- **TRECHO SELECIONADO**

%%

Em 2006, aconteceu uma coisa engraçadíssima. O presidente do Peru, Alejandro Toledo, terminava seu mandato de quatro anos, período em que o país cresceu 10% ao ano, e tinha apenas 10% de popularidade. Em contrapartida, Lula, que havia produzido um crescimento de 3,2%, tinha enorme popularidade. Como se explica isso? A sociedade tem um sistema político democrático que funciona bem e a demanda popular é pela redistribuição e não pelo crescimento. Toledo produziu crescimento sem redistribuição, Lula produziu estagnação com redistribuição.

%%

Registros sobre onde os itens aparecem

%%

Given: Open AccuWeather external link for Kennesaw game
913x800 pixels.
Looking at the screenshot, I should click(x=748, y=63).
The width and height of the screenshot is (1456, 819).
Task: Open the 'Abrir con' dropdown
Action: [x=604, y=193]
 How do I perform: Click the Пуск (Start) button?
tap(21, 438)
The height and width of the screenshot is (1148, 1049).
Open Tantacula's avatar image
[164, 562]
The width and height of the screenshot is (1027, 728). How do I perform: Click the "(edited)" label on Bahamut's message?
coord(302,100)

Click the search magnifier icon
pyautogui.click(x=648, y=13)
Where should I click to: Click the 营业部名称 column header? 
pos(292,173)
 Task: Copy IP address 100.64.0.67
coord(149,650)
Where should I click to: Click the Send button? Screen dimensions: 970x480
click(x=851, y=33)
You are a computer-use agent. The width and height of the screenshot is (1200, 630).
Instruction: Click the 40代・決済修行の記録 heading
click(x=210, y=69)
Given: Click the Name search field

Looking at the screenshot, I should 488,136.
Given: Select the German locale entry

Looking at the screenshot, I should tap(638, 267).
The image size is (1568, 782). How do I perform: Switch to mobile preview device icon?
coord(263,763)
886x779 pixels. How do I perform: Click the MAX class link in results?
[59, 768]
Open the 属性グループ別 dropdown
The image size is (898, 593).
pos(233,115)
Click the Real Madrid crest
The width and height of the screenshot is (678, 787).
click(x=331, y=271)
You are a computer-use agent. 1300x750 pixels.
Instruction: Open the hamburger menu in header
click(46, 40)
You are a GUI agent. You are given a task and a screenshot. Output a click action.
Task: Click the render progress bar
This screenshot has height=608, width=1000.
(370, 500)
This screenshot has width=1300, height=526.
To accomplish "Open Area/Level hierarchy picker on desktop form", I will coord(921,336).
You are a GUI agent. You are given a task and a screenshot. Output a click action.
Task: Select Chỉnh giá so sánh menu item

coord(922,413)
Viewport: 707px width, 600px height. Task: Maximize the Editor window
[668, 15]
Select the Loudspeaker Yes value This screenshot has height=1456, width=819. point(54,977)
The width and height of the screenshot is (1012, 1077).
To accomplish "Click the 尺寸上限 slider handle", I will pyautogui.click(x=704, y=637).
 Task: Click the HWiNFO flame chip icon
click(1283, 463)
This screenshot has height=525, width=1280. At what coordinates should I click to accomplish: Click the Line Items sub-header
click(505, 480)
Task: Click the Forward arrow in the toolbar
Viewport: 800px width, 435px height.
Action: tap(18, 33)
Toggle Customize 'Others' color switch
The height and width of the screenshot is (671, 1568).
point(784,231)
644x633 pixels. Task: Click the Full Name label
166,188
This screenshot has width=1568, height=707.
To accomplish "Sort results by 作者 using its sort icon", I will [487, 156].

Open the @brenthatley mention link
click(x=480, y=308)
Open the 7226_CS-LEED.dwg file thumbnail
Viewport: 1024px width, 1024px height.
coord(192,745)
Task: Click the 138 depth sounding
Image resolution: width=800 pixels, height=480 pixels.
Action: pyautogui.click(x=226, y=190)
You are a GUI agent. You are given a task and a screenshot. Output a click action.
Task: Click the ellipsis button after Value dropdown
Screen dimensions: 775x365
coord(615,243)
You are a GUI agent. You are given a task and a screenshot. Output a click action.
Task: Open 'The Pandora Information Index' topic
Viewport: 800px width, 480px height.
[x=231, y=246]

%%

- **INSTRUÇÃO A**
Indique se cada afirmação concorda com o trecho selecionado, respondendo sim ou não e citando as palavras decisivas do texto: (i) Toledo terminou o mandato com 10% de popularidade; (ii) o país cresceu 10% ao ano no governo Lula; (iii) segundo o texto, a demanda popular é pelo crescimento.
- **INSTRUÇÃO B**
Resuma o trecho selecionado em duas frases.

- **RESPOSTA A**
(i) Sim: "tinha apenas 10% de popularidade".
(ii) Não: "Lula, que havia produzido um crescimento de 3,2%".
(iii) Não: "a demanda popular é pela redistribuição e não pelo crescimento".

- **RESPOSTA B**
Em 2006, Alejandro Toledo deixava a presidência do Peru com apenas 10% de popularidade, apesar de o país ter crescido 10% ao ano, enquanto Lula, com crescimento de 3,2%, tinha enorme popularidade. O texto explica isso pela demanda popular por redistribuição, e não por crescimento, numa democracia que funciona bem: Toledo produziu crescimento sem redistribuição, e Lula, estagnação com redistribuição.